Abstract: PUB374
Heavy Metal-Related Chronic Obstructive Pulmonary Disease-Induced Kidney Dysfunction
Session Information
Category: CKD (Non-Dialysis)
- 2301 CKD (Non-Dialysis): Epidemiology, Risk Factors, and Prevention
Authors
- Wu, Da-Wei, Kaohsiung Medical University, Kaohsiung, Kaohsiung City, Taiwan
- Hsu, Yu-Ming, Kaohsiung Medical University, Kaohsiung, Kaohsiung City, Taiwan
- Lu, Tzongshi, Brigham and Women's Hospital, Boston, Massachusetts, United States
Background
Heavy metals, including vanadium (V), chromium (Cr), cobalt (Co), cesium (Cs), and cadmium (Cd), represent significant environmental pollutants that exacerbate both chronic obstructive pulmonary disease (COPD) and impaired renal function.

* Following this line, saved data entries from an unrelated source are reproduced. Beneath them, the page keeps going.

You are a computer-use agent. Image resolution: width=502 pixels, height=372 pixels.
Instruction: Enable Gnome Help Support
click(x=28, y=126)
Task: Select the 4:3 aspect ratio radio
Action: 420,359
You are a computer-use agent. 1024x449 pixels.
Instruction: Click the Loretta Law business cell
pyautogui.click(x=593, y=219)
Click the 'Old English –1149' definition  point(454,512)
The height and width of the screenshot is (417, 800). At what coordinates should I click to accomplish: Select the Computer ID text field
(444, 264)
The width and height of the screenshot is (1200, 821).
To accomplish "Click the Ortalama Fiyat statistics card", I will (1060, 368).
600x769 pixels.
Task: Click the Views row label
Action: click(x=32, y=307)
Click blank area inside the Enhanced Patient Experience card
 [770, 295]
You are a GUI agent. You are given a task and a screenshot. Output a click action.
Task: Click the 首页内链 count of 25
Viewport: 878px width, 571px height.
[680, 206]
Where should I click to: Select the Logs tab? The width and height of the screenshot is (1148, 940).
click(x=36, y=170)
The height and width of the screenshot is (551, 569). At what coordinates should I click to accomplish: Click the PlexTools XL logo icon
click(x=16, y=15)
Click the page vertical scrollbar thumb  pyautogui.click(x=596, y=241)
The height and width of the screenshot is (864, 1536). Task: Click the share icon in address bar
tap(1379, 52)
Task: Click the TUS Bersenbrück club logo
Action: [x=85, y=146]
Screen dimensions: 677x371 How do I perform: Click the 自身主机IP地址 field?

Concurrently, heavy metals accumulate in the kidneys due to their involvement in the excretion of these toxins, resulting in renal oxidative damage, inflammation, and nephrotoxicity. Furthermore, prior research demonstrates that individuals suffering from acute exacerbations of chronic obstructive pulmonary disease (AECOPD) experience a notably elevated incidence and prevalence of acute kidney injury (AKI). Patients with COPD who experience AKI during exacerbations often develop multiple comorbidities, placing extra burdens on health insurance and healthcare systems. Chronic kidney disease (CKD) commonly occurs in COPD patients, with prevalence rates reaching 43%.
Methods
A cohort of 150 patients from Kaohsiung, a unique global pattern of heavy metal pollution related to PM2.5, steelmaking, and the petrochemical industry, area with COPD was analyzed, with a mean age of 66.8 years and a mean Body Mass Index (BMI) of 25.5, indicating a mildly overweight population. Analyzing urine samples using advanced omics technologies to evaluate biomarkers such as neopterin, IP-10, CRP, and the specific kidney injury marker, Kidney injury molecule-1(KIM-1), and uncover metabolite profiles.
Results
Our data indicates that urinary heavy metal concentrations demonstrate significant differences across heavy metal exposure level groups (p < 0.05) in cases of COPD-induced renal dysfunction. Notably, cobalt (p=0.008), copper (p=0.038), and nickel (p=0.024) exhibit significantly elevated levels in the urine samples of the COPD-renal injury cohort. Moreover, we analyzed our data stratified by zip code, revealing that nickel (p=0.007) and manganese (p=0.005) also display significant increases within the COPD-renal injury group.
Conclusion
Our data suggests that heightened urinary concentrations of heavy metals are significantly correlated with diminished pulmonary function and augmented symptom severity in patients suffering from COPD. This emphasizes the pivotal role of heavy metal exposure in the progression of the disease and underscores the necessity for targeted strategies aimed at mitigation.